Although the parameters for a determination of the B parameter are only approximately quantifiable, the compression system was reduced to a duct with length L_D (from the nose cone to diffusor inlet) and a plenum V_P (the volume between outlet stator and throttle) as shown in Figure 15. This parametrization leads to a B = 0.65 at design speed which indicates a value of B_crit, lying below 0.65. The actual compressor specific B_crit is objective of future investigations.

Figure 15.

Geometrical Parameters for schematic Model and TSV 2.

Regarding the understanding of B and B′, the high tip speed and pressure ratio of the TCD 2 increase the probability of surge. Thus, the volume of the short duct downstream the compressor combined with the diffusor appears to be sufficiently large to provoke compressibility effects of a “plenum” and thus can lead to surge, as the phenomenological observations indicate.

However, the question remains why there is such a difference between two similar test rigs concerning the aerodynamic characteristics beyond the stability limit. A detailed comparison of geometry, B and operating parameters could be object of further research.

Relative occurrence of transient rotating stall

The 65 stall maneuvers mentioned above were assessed concerning the type of stall phenomena. Due to the subsequent implementation of unsteady mass flow measurement, the unsteady operating point trajectory (as shown in Figure 14) is not available for these measurements, hence it is not possible to identify or prove surge for this data set.

However, based on the course of the pressure rise coefficient and the analysis of pressure spectrograms and propagation speeds, several types of stall were characterized. Yet, this paper focuses on the occurrence of RS which was subdivided into steady rotating stall (SRS – Ψ is nearly steady with rotating stall) and transient rotating stall (TRS – Ψ fluctuates with low frequency, approx. EO = 0.1, and an amplitude of at least 15% of pressure rise during stall). The Ψ course of the latter is similar to the one of surge, hence surge occurrence is included in the TRS count. Other phenomena (e.g. acoustic resonances) are mentioned in this figure, but will be object of future publications. Furthermore, in most measurements the phenomena are not observed exclusively, but occur in succession. The relative occurrence is shown in Figure 16 for different speeds and IGV settings.

Figure 16.

Relative Occurrence of Rotating Stall, TRS and other Phenomena.

It becomes clear, that this test rig configuration develops TRS for a wide operating range which in some cases actually was a surge as e.g. the case described above. The actual operating range with surge occurrence should be assessed in future measurement campaigns.
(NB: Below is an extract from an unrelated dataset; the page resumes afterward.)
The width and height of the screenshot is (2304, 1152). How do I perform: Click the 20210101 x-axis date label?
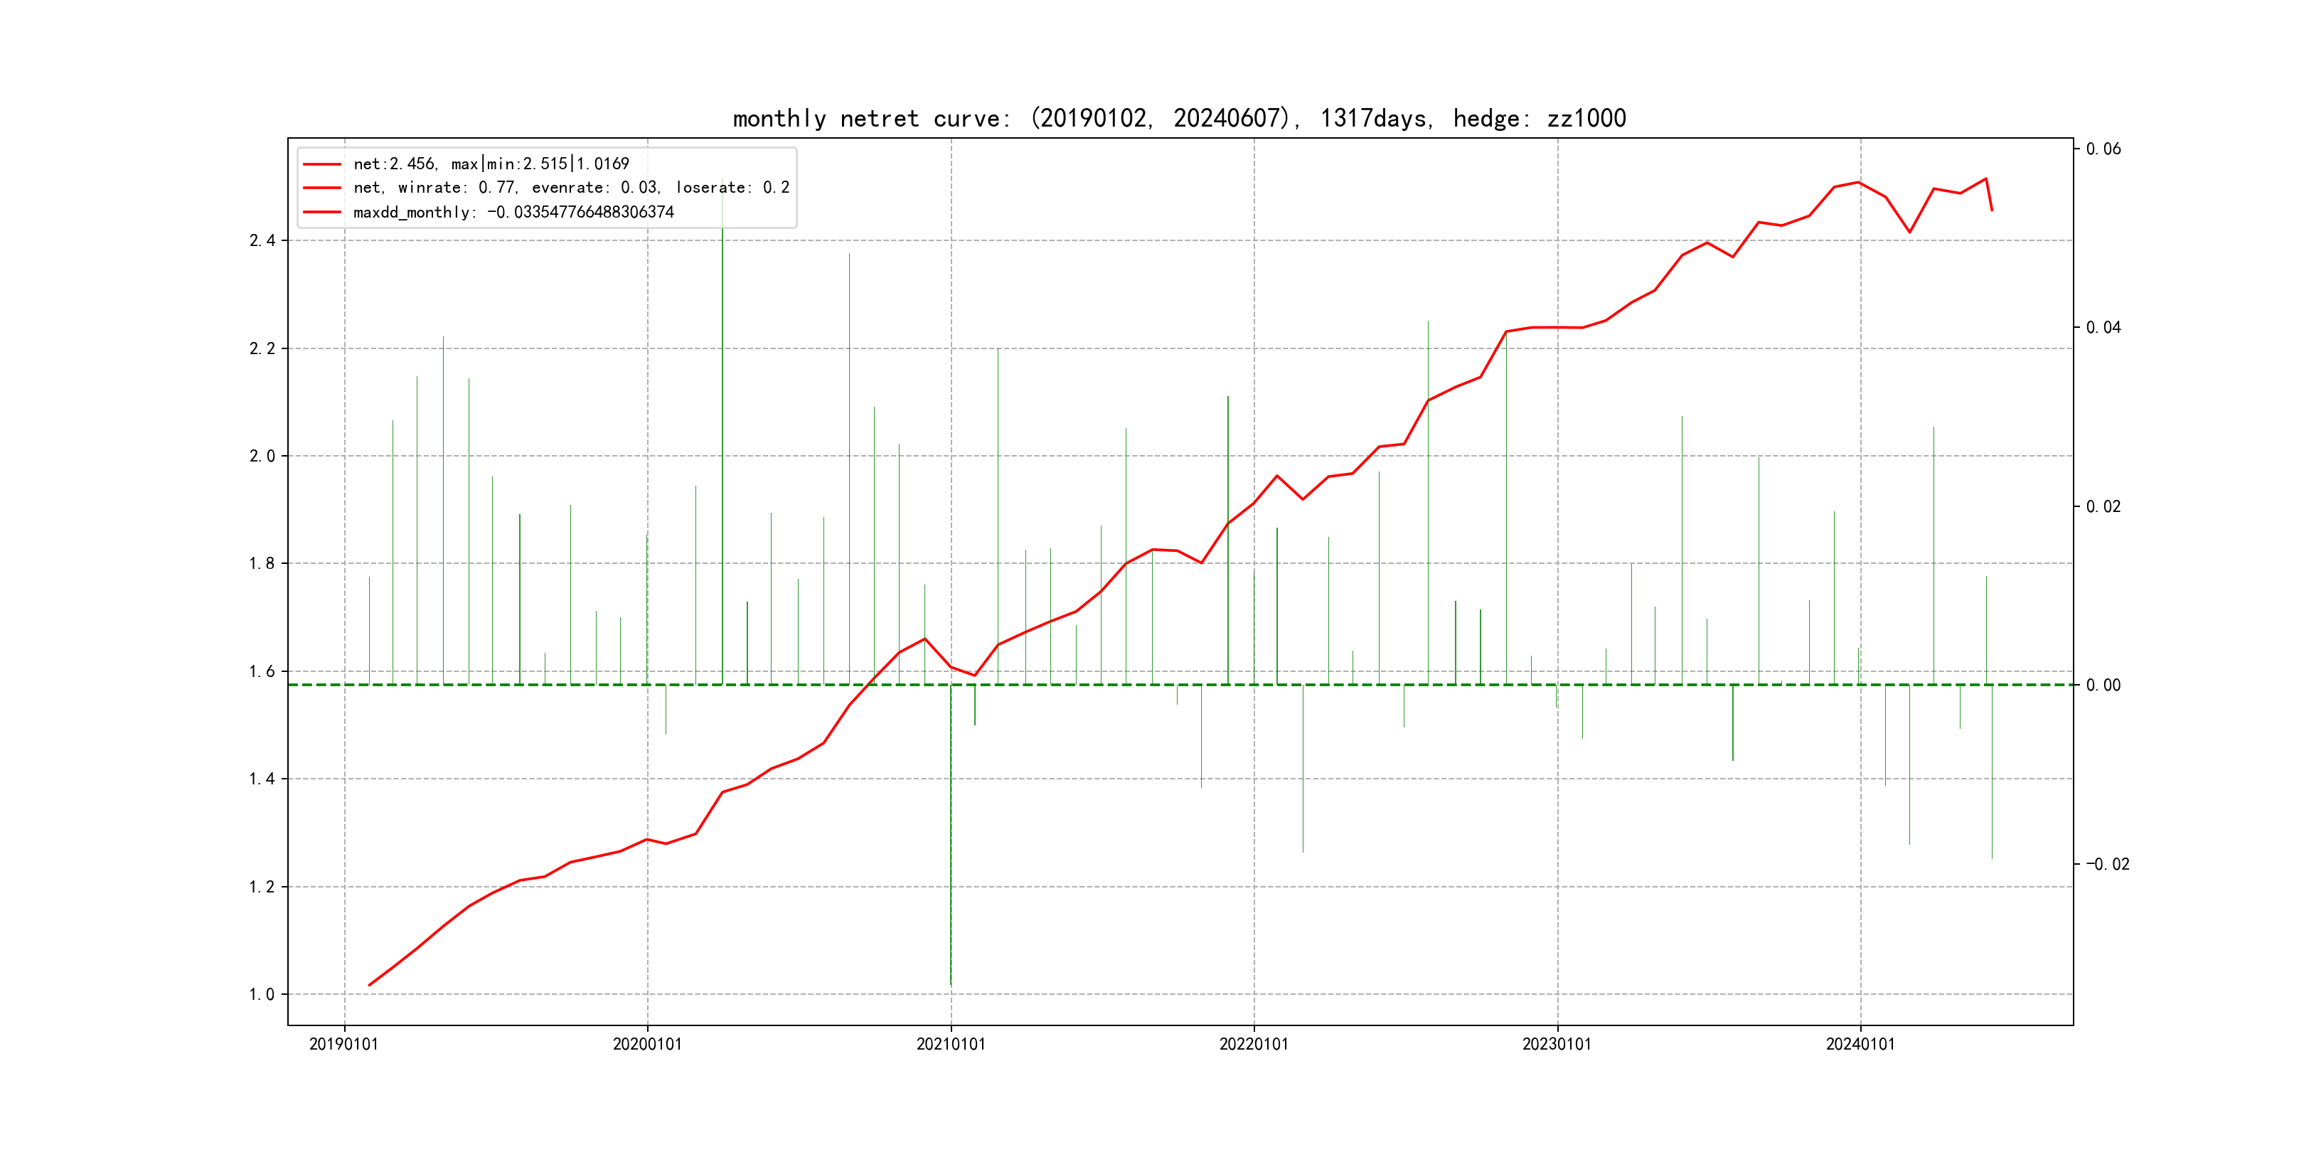tap(950, 1045)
Since the rotational speed influences the B parameter and thus the tendency to surge, a relation to the Ψ fluctuation amplitude of TRS is assumed. Therefore, those measurements are selected, that show TRS or surge but no (or only weak) SRS or acoustic or convective mechanisms. Their Ψ signal is cut to the section between stall and bleed and low-pass filtered above EO 0.1. This allows to determine the flank heights (fh), as indicated by the dashed lines in the upper diagram in Figure 17. These values are plotted as single points over the corresponding rotational speed in the bottom diagram. Additionally, the average values (circles) of maximum and mean flank heights are calculated for every speed and a best fit line is determined.

Figure 17.

Influence of Rotor Speed on Surge Amplitude.

The mean and maximum amplitude of low frequent pressure fluctuations during TRS tend to increase with rising rotational speed which matches well with the expectations, the definition of the B parameter and hence Greitzer’s (1976) detailed studies on a low-speed compressor. This also may indicate that TRS shades into mild surge and or even surge when the B parameter is increased.